Yousouf Salarun, un maçon de 47 ans, était poursuivi en Cour intermédiaire sous une accusation d’agression avec préméditation. Il lui était reproché d’avoir aspergé de l’acide sur un certain Nadeem Beegoo le 2 août 2007 rue Dupère, à Quatre-Bornes. La magistrate Darshini Gayan, qui a présidé ce procès, a rendu un verdict de culpabilité en raison des aveux de l’accusé, consignés dans ses dépositions à la police, et des preuves à charges présentées.
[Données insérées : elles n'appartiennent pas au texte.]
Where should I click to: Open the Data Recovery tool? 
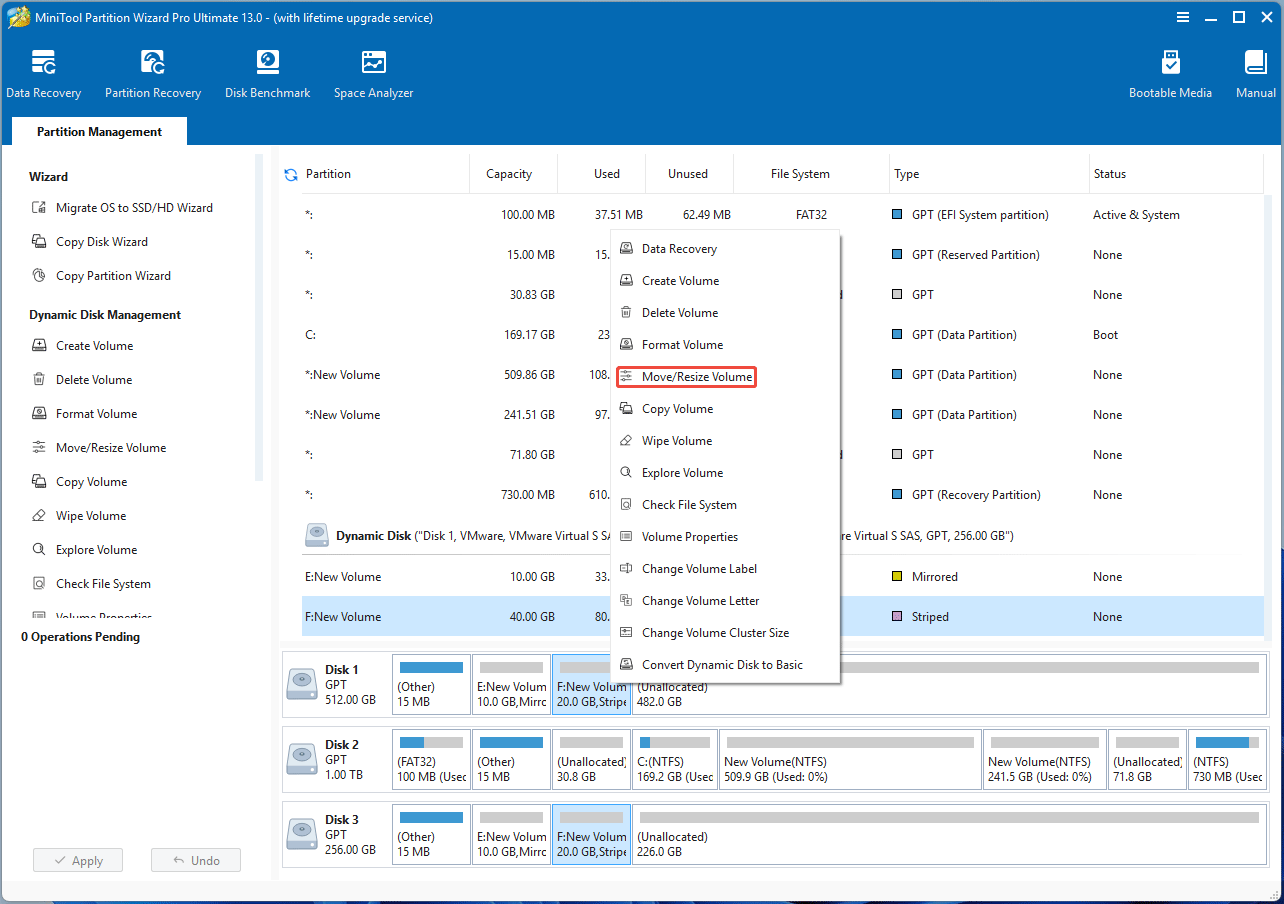tap(44, 70)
Lors de son procès, Yousouf Salarun avait plaidé non-coupable. Il avait de fait contesté l’admissibilité de ses dépositions à la police. Il avait avoué dans ses dépositions avoir aspergé de l’acide sur la victime sur les instructions d’une autre personne contre paiement. «  Mo dakor, mo mem qui finn jett lasid lor Nadeem. Ce Naushad ki ti dir mwa fer sa e li finn pai mwa Rs 2 000. » En cour, Yousouf Salarun avait soutenu qu’il avait été forcé par la police à faire des aveux, ajoutant qu’il ne sait ni lire ni écrire. La cour devait toutefois juger que les dépositions prises avec l’accusé étaient admissibles en cour, ayant trouvé que ce dernier n’a pu établir qu’il avait été maltraité et forcé de signer sur les “statements” pris par la police. La cour a aussi tenu à rappeler que Yousouf Salarun avait été positivement reconnu lors d’une parade d’identification lors de laquelle il avait présenté ses excuses à la victime.
La magistrate avait pris en considération le fait que l’accusé ne savait ni lire ni écrire mais qu’il avait été informé des allégations portées contre lui et avait décidé de coopérer avec la police. De ce fait, la magistrate a conclu que l’accusé « avait pleinement conscience des faits qui lui étaient reprochés ». En plus des aveux de l’accusé, la magistrate l’a reconnu coupable d’agression avec préméditation. Yousouf Salarun comparaîtra à nouveau en Cour intermédiaire le 19 avril pour la plaidoirie avant la sentence. La poursuite était représentée par Me Kevina Mootien.